**What the exercise asks:** Transcribe exactly, leaving out pictures, the lines from the one that holds "Read More (990, 947)" through the end of the data below, including both end lines and no others.

"""

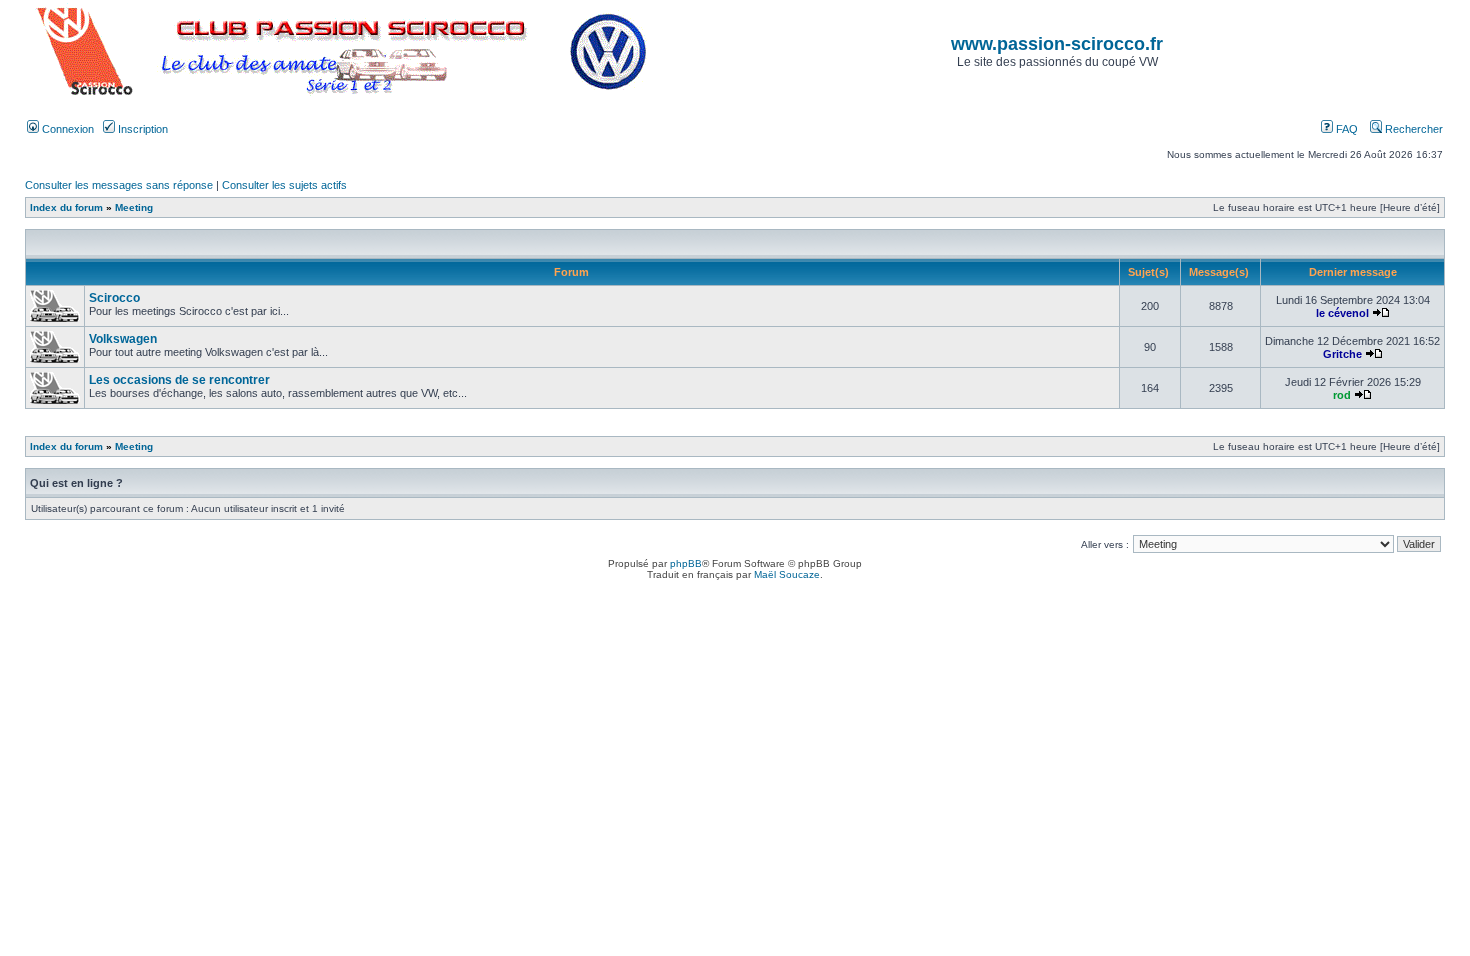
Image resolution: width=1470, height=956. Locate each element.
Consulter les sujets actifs (284, 185)
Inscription (141, 129)
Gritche (1342, 354)
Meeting (134, 207)
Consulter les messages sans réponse (119, 185)
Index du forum (66, 207)
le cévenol (1342, 313)
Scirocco (114, 298)
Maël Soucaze (787, 574)
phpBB (686, 563)
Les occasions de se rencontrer (179, 380)
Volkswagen (123, 339)
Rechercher (1412, 129)
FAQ (1345, 129)
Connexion (66, 129)
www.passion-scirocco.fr (1057, 44)
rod (1342, 395)
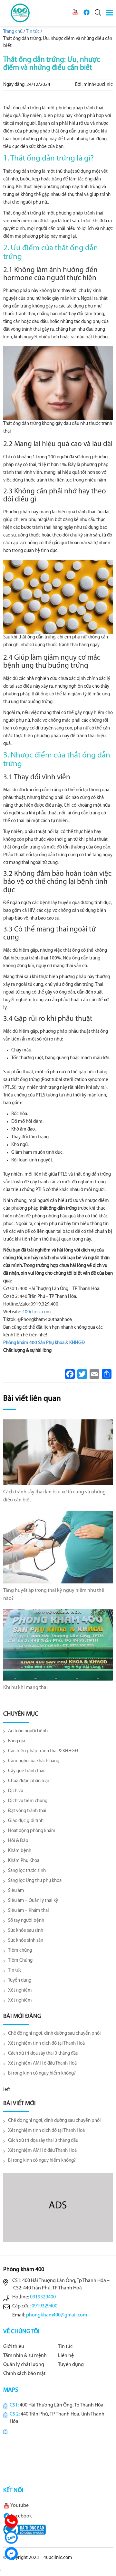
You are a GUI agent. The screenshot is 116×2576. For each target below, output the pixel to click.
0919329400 (43, 2297)
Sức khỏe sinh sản (25, 1940)
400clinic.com (36, 1312)
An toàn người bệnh (28, 1731)
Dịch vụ (15, 1791)
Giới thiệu (13, 2346)
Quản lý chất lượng (23, 2364)
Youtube (19, 2505)
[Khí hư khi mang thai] (58, 1645)
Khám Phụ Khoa (23, 1860)
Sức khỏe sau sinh (25, 1930)
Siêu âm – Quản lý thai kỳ (33, 1900)
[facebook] (86, 12)
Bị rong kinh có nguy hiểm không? (42, 2073)
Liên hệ (66, 2355)
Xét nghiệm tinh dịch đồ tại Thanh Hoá (46, 2043)
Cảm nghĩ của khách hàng (33, 1761)
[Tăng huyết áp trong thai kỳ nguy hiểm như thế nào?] (58, 1547)
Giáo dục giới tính (26, 1821)
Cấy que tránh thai (26, 1771)
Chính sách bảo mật (24, 2373)
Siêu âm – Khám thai (28, 1910)
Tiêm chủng (20, 1950)
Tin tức (15, 1970)
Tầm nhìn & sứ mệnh (25, 2355)
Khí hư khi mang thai (25, 1687)
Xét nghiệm (20, 1990)
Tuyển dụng (19, 1980)
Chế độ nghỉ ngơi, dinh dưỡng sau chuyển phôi (54, 2033)
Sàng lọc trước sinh (27, 1870)
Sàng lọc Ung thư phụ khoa (35, 1880)
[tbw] (24, 2529)
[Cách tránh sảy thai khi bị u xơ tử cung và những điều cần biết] (58, 1452)
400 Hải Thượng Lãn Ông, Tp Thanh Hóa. (62, 2405)
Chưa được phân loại (28, 1781)
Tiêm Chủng (20, 1960)
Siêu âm (16, 1890)
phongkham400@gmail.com (56, 2315)
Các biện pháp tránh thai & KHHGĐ (43, 1751)
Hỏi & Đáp (18, 1840)
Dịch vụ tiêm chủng (27, 1801)
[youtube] (75, 12)
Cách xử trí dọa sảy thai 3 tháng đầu (43, 2053)
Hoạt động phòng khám (31, 1831)
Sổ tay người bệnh (26, 1920)
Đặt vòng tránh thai (27, 1811)
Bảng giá (16, 1741)
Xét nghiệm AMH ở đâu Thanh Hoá (42, 2063)
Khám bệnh (19, 1850)
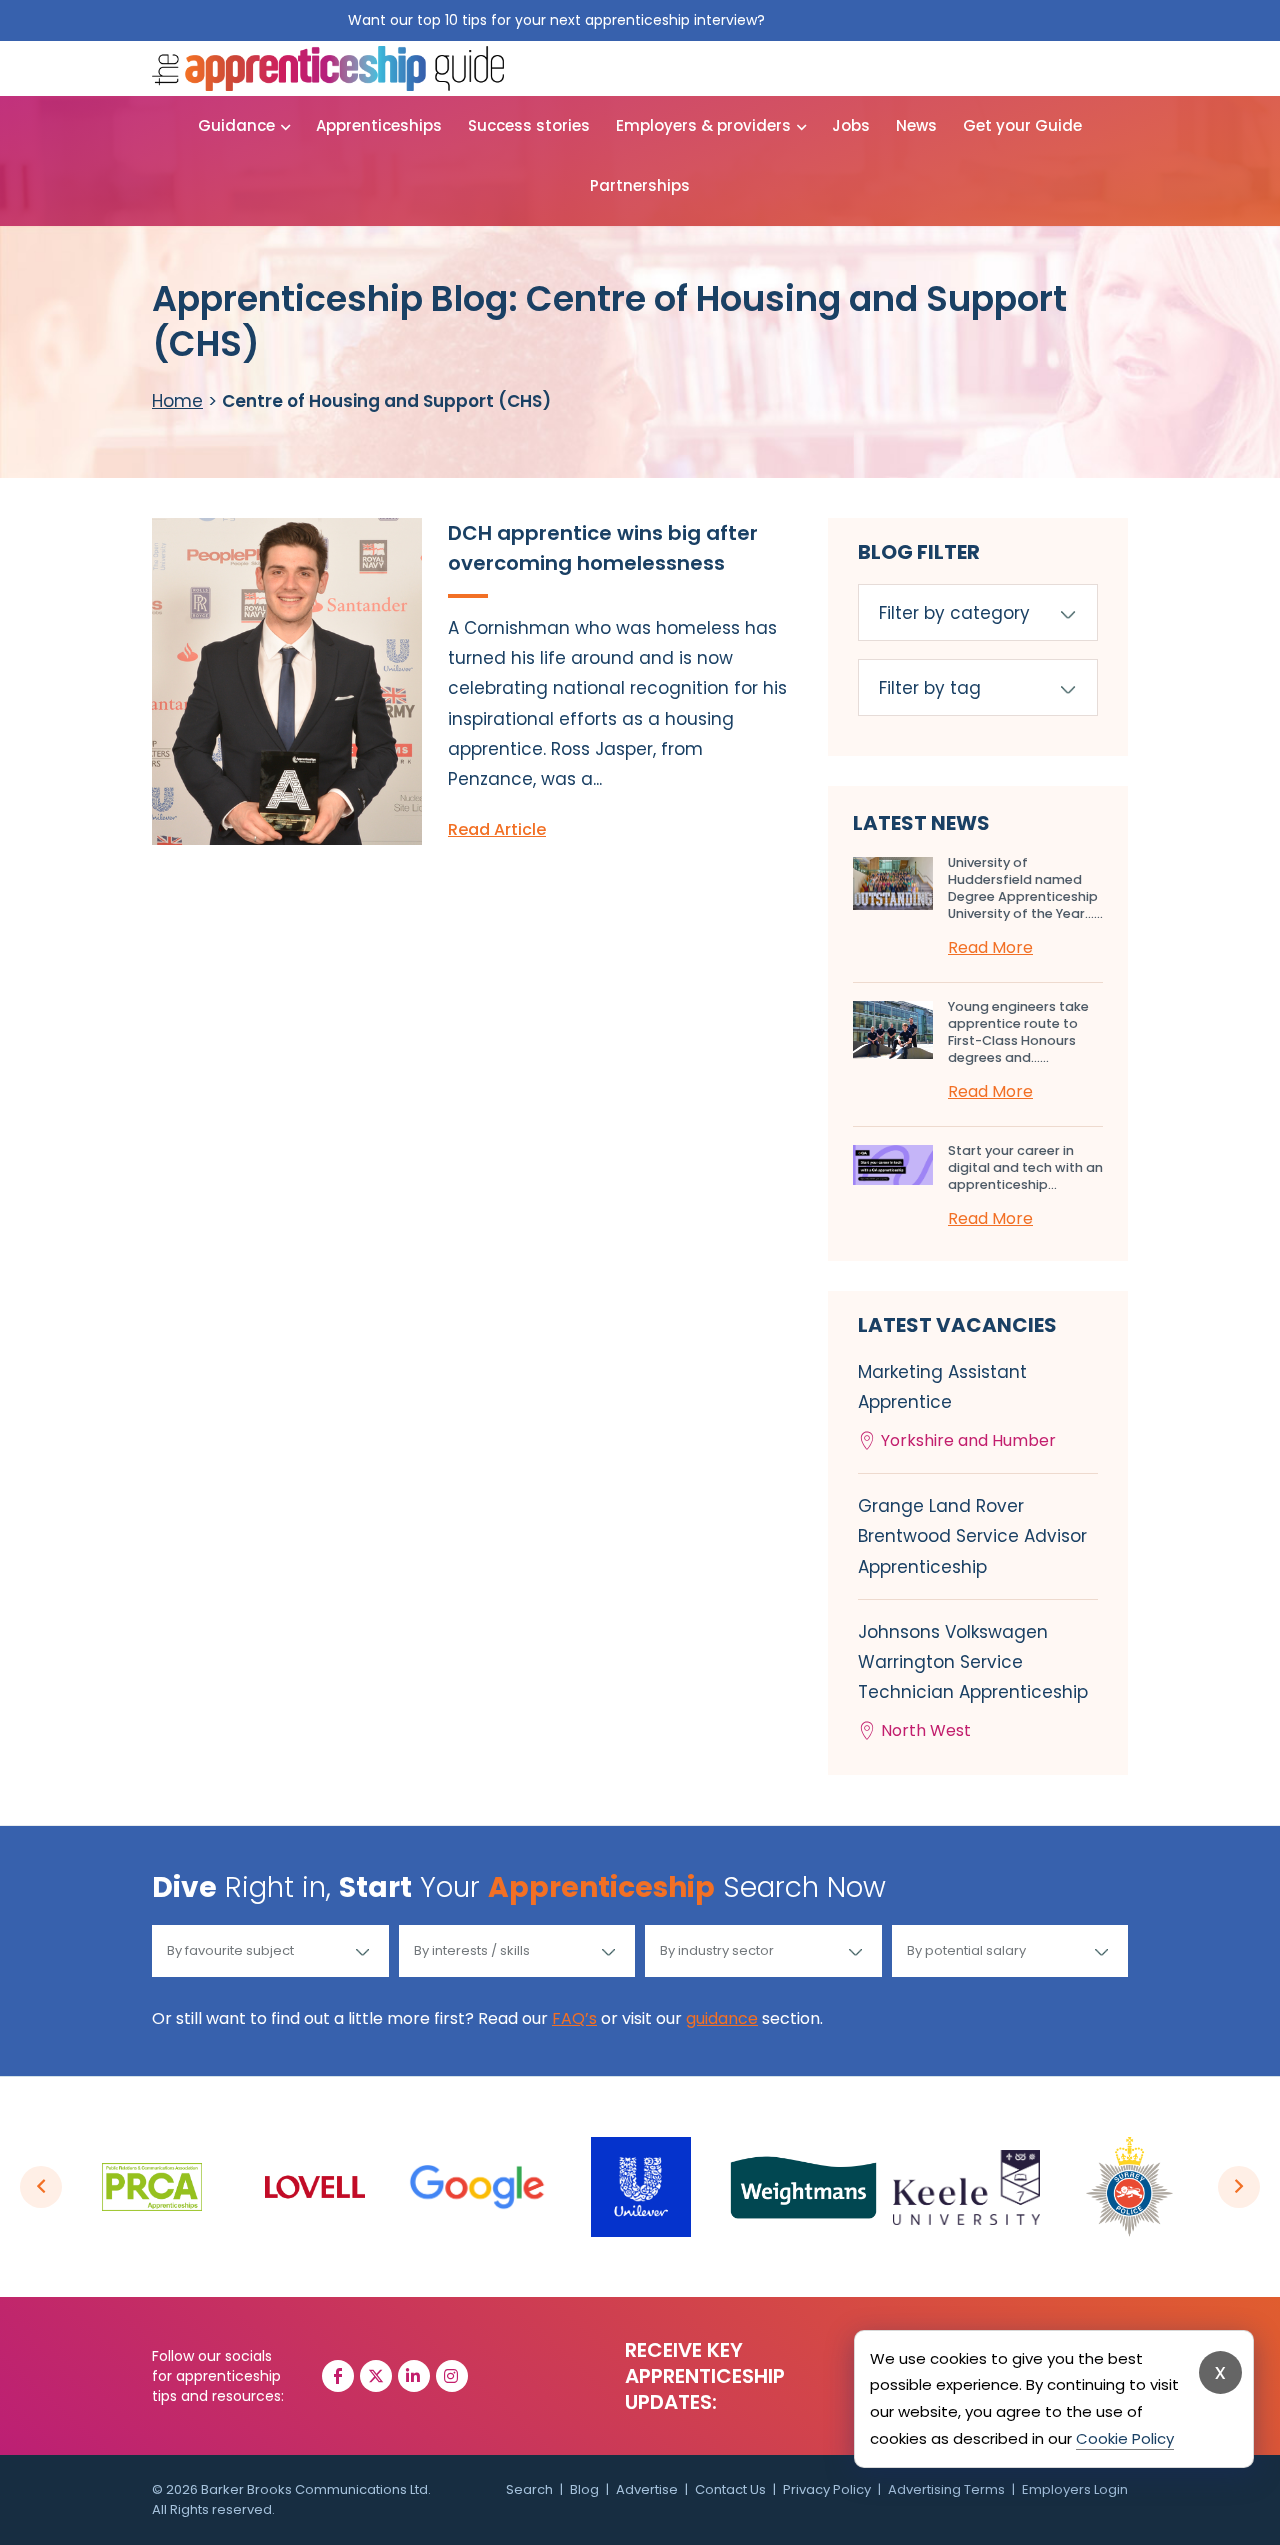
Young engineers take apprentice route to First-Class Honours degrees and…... (1018, 1032)
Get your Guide (1022, 125)
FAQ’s (574, 2018)
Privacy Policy (827, 2489)
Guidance (236, 125)
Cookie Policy (1125, 2438)
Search (529, 2489)
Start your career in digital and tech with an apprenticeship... (1025, 1167)
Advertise (647, 2489)
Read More (990, 947)
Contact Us (730, 2489)
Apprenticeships (379, 125)
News (916, 125)
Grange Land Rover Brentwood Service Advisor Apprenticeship (972, 1536)
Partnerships (640, 185)
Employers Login (1075, 2489)
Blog (584, 2489)
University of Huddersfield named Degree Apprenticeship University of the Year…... (1025, 888)
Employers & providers (703, 125)
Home (177, 401)
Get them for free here (851, 20)
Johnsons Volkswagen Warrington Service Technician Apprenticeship (973, 1681)
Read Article (497, 829)
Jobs (851, 125)
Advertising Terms (946, 2489)
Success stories (529, 125)
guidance (722, 2018)
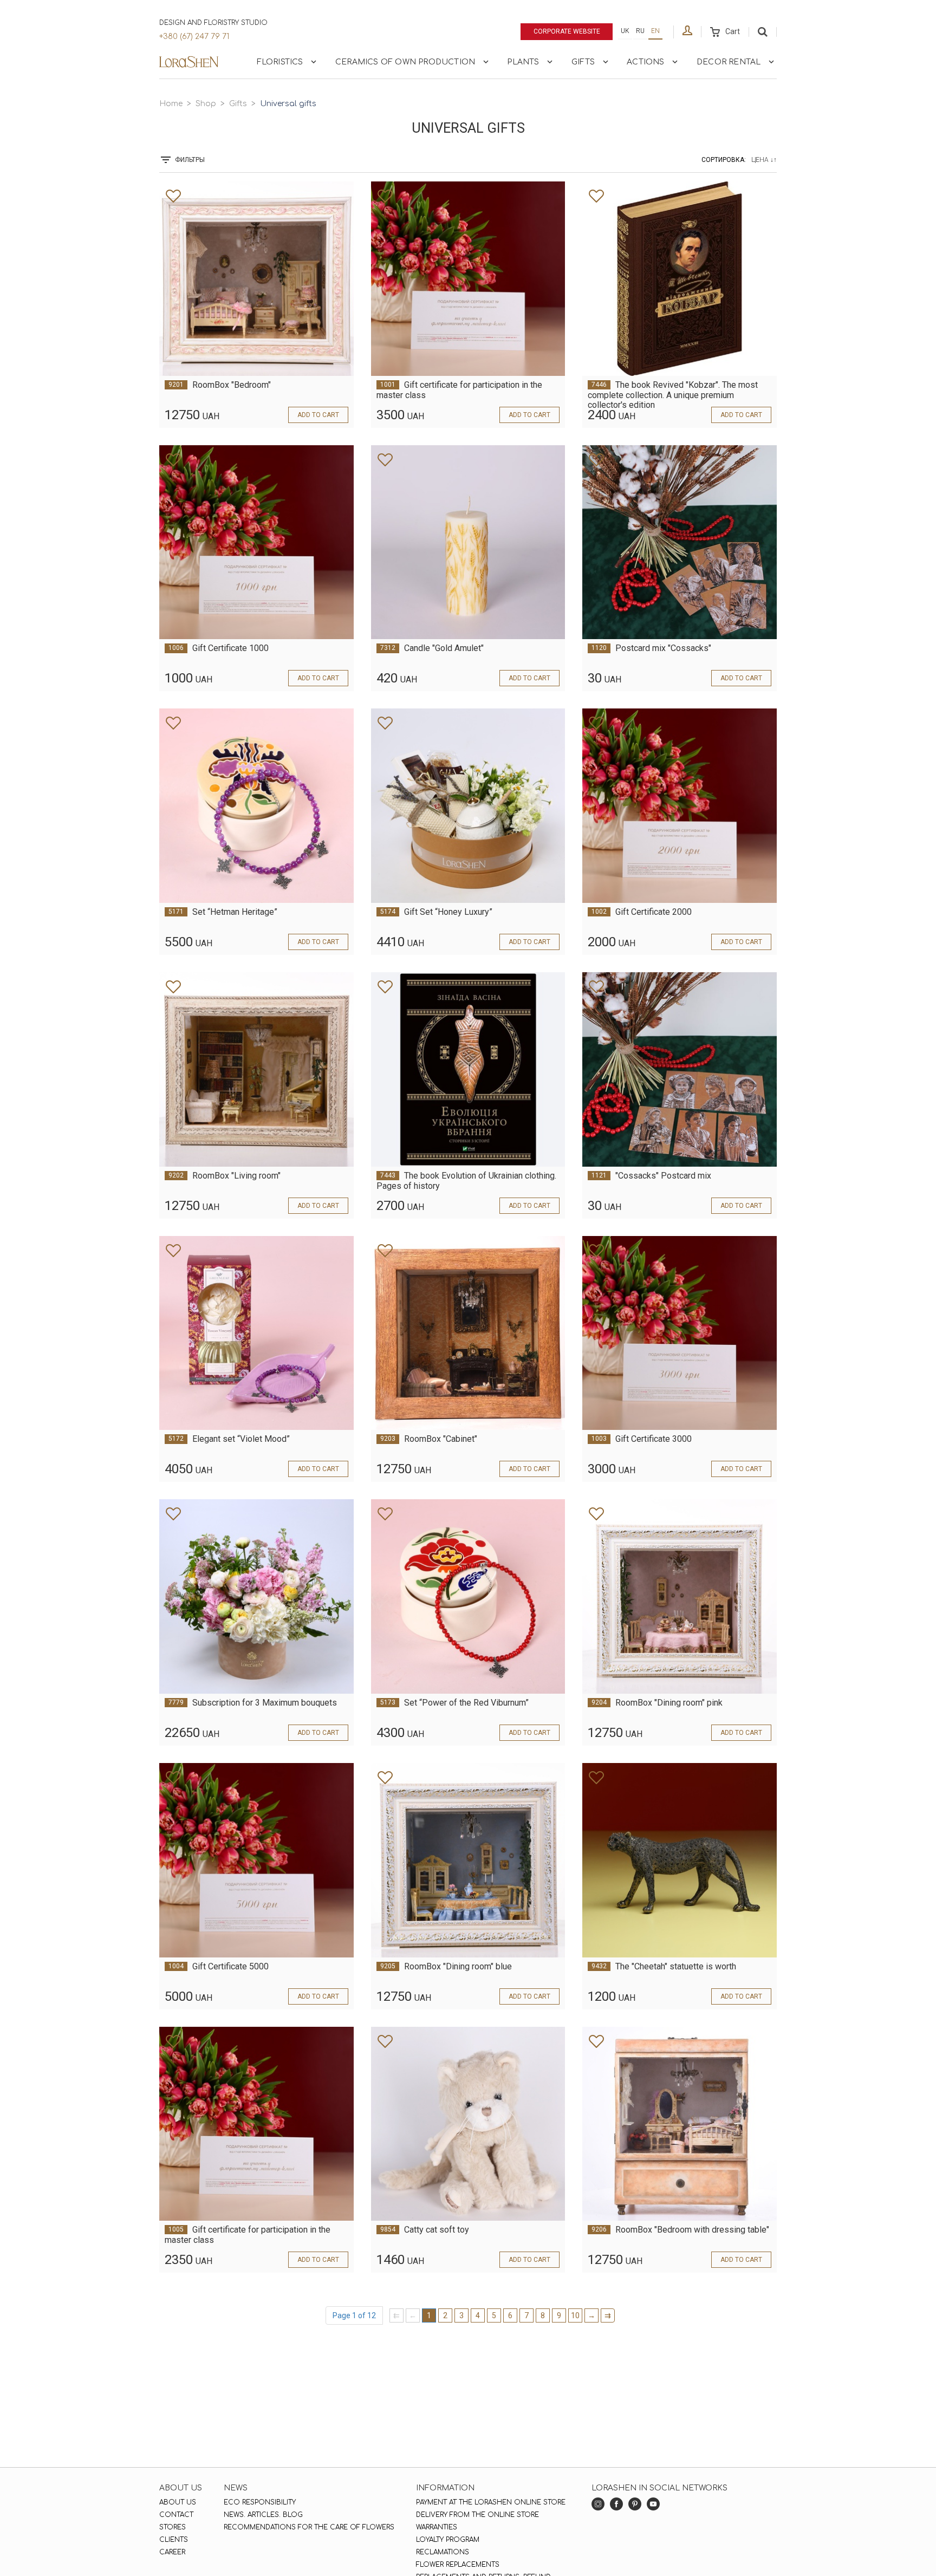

"""

**Exercise result:**
Read More (990, 947)
Contact Us (730, 2489)
Apprenticeships (379, 125)
News (916, 125)
Grange Land Rover Brentwood Service Advisor Apprenticeship (972, 1536)
Partnerships (640, 185)
Employers Login (1075, 2489)
Blog (584, 2489)
University of Huddersfield named Degree Apprenticeship University of the Year…... (1025, 888)
Employers & providers (703, 125)
Home (177, 401)
Get them for free here (851, 20)
Johnsons Volkswagen Warrington Service Technician Apprenticeship (973, 1681)
Read Article (497, 829)
Jobs (851, 125)
Advertising Terms (946, 2489)
Success stories (529, 125)
guidance (722, 2018)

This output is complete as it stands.